何となく。本当に何となくだ。靖友達の誘いを断った。土曜日の午前中にだけある授業を受けて、ウサ吉に餌をやり、秋空を眺める。ゆるりと雲が流れていく。止まらない。どうしてこんな感傷的なのだろう。自分でもわからない。あの激動の夏が終わったからだろうか。一人だけ、まだその夏に思いを寄せているからだろうか。

帰り道に小さな喫茶店を見つけた。きらびやかでもないし看板メニューを謳っているわけでもない、昔ながらの喫茶店。これも何となく。何となく立ち寄ってみた。鞄の中の参考書がやけに重く感じたし、皆が勉強をしている中で今自分がしていないことに焦りも感じた。

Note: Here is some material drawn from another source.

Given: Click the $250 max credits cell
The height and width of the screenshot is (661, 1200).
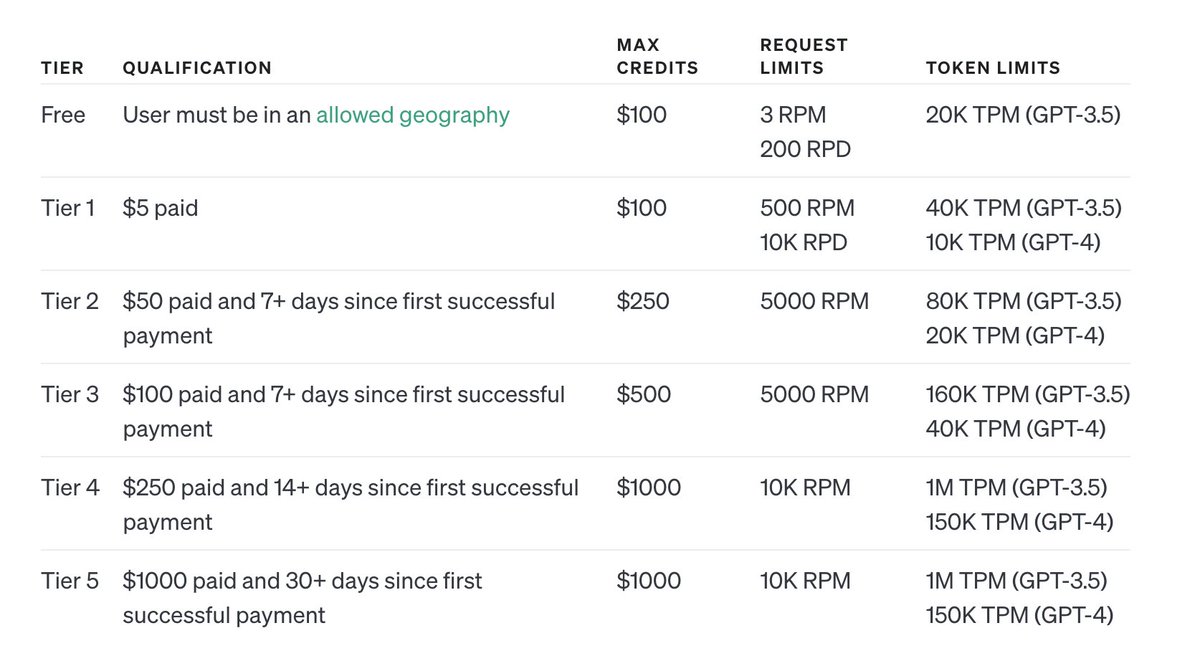Looking at the screenshot, I should (643, 301).
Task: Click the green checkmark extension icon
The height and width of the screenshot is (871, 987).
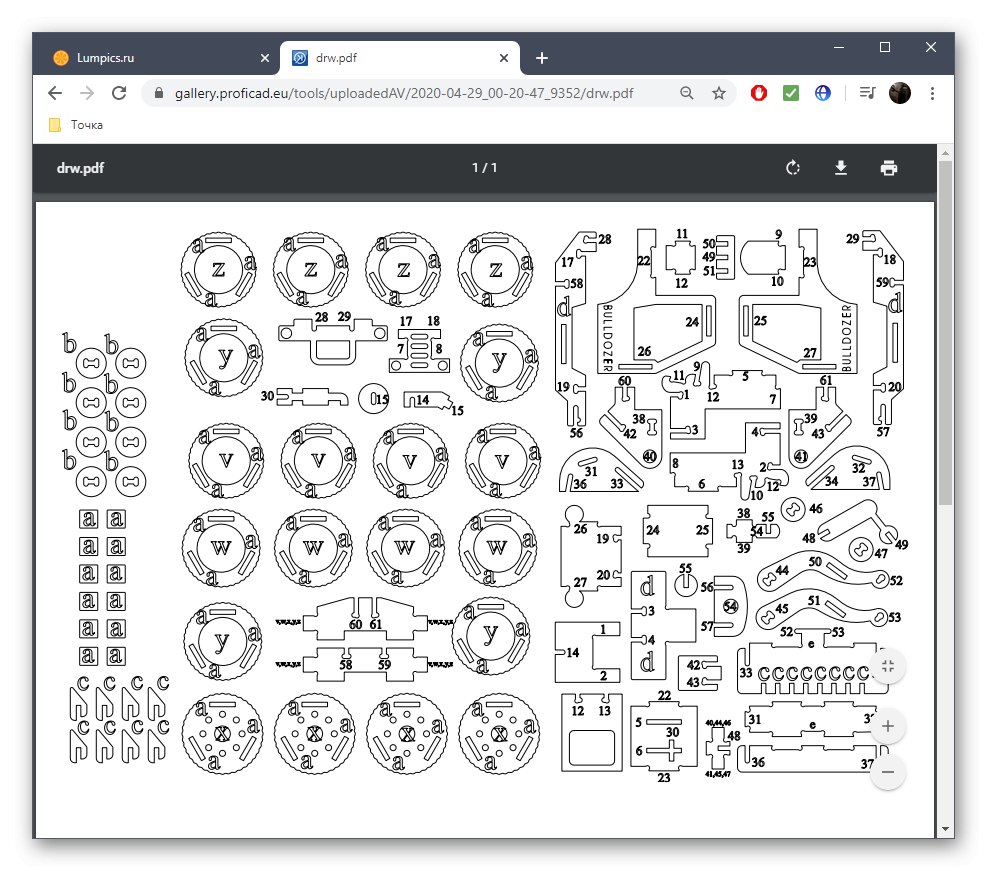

カランカランと期待を裏切らない鐘の音。少ししてから客を迎える声がする。奥から出てきたのは、オレより少し年上の、大学生くらいの女性だった。バイトだろうか、なんてぼんやりと思う。特別愛想がいいわけでもなく、好きな席にどうぞと言われる。奥の席にはスーツを着たおじさんがノートパソコンを開いて作業をしていたので、勉強をしても良い雰囲気だろう。おじさんとは反対側の奥に座った。

メニューに斬新なものはなく、定番のものばかりで、ミルクティーとシフォンケーキを頼んだ。シフォンケーキは程良い甘さでとても美味しかったが、ミルクティーはオレには少し苦かった。参考書を開いてシャーペンを持って勉強を開始する。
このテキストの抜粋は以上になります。